• [What the exercise asks]
Copy out the data below verbatim.

• [Stored data]

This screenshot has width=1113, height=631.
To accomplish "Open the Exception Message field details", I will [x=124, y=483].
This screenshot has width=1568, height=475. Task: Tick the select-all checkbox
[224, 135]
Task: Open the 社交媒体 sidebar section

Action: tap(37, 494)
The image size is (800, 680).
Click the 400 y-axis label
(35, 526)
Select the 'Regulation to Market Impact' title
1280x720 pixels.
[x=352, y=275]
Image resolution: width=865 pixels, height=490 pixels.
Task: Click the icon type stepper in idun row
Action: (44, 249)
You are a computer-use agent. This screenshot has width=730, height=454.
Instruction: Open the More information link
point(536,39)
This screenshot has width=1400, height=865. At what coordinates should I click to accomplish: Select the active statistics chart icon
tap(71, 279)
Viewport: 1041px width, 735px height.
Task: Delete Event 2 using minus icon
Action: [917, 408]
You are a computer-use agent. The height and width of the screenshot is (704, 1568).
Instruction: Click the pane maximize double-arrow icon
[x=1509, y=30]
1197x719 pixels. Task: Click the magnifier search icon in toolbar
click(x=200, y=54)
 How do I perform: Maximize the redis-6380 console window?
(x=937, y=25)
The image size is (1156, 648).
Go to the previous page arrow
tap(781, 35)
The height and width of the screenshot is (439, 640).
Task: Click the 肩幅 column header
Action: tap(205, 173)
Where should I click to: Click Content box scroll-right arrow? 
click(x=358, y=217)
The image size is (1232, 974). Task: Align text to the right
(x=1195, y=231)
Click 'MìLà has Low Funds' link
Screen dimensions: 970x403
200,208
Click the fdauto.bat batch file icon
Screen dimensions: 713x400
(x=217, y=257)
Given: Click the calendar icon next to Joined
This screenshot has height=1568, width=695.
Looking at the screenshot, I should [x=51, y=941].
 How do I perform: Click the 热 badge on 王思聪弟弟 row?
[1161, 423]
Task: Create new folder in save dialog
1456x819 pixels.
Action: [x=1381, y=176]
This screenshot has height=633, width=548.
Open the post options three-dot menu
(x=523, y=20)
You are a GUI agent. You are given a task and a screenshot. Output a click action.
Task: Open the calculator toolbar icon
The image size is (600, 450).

• [Response to the exercise]
This screenshot has width=1113, height=631.
To accomplish "Open the Exception Message field details", I will [x=124, y=483].
This screenshot has width=1568, height=475. Task: Tick the select-all checkbox
[224, 135]
Task: Open the 社交媒体 sidebar section

Action: tap(37, 494)
The image size is (800, 680).
Click the 400 y-axis label
(35, 526)
Select the 'Regulation to Market Impact' title
1280x720 pixels.
[x=352, y=275]
Image resolution: width=865 pixels, height=490 pixels.
Task: Click the icon type stepper in idun row
Action: (44, 249)
You are a computer-use agent. This screenshot has width=730, height=454.
Instruction: Open the More information link
point(536,39)
This screenshot has width=1400, height=865. At what coordinates should I click to accomplish: Select the active statistics chart icon
tap(71, 279)
Viewport: 1041px width, 735px height.
Task: Delete Event 2 using minus icon
Action: [917, 408]
You are a computer-use agent. The height and width of the screenshot is (704, 1568).
Instruction: Click the pane maximize double-arrow icon
[x=1509, y=30]
1197x719 pixels. Task: Click the magnifier search icon in toolbar
click(x=200, y=54)
 How do I perform: Maximize the redis-6380 console window?
(x=937, y=25)
The image size is (1156, 648).
Go to the previous page arrow
tap(781, 35)
The height and width of the screenshot is (439, 640).
Task: Click the 肩幅 column header
Action: tap(205, 173)
Where should I click to: Click Content box scroll-right arrow? 
click(x=358, y=217)
The image size is (1232, 974). Task: Align text to the right
(x=1195, y=231)
Click 'MìLà has Low Funds' link
Screen dimensions: 970x403
200,208
Click the fdauto.bat batch file icon
Screen dimensions: 713x400
(x=217, y=257)
Given: Click the calendar icon next to Joined
This screenshot has height=1568, width=695.
Looking at the screenshot, I should [x=51, y=941].
 How do I perform: Click the 热 badge on 王思聪弟弟 row?
[1161, 423]
Task: Create new folder in save dialog
1456x819 pixels.
Action: [x=1381, y=176]
This screenshot has height=633, width=548.
Open the post options three-dot menu
(x=523, y=20)
You are a GUI agent. You are given a task and a screenshot. Output a click action.
Task: Open the calculator toolbar icon
The image size is (600, 450).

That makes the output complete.